→ Entries shown
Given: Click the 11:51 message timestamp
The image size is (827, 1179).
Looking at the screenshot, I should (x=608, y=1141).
--
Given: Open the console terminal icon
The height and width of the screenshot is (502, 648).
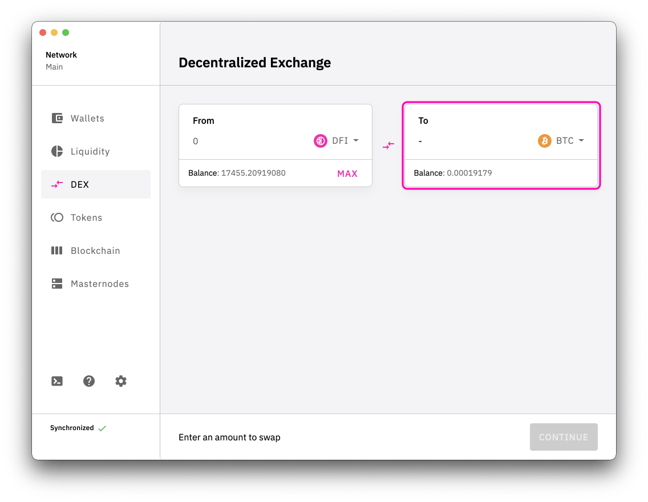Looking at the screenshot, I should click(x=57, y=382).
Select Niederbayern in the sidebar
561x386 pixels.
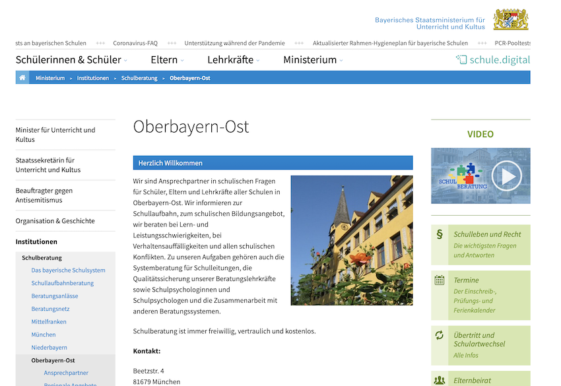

→ To do
Where a line of the listing includes the word "Given", add it to the tally, and give the final number and nothing more.

→ Response to this exercise
2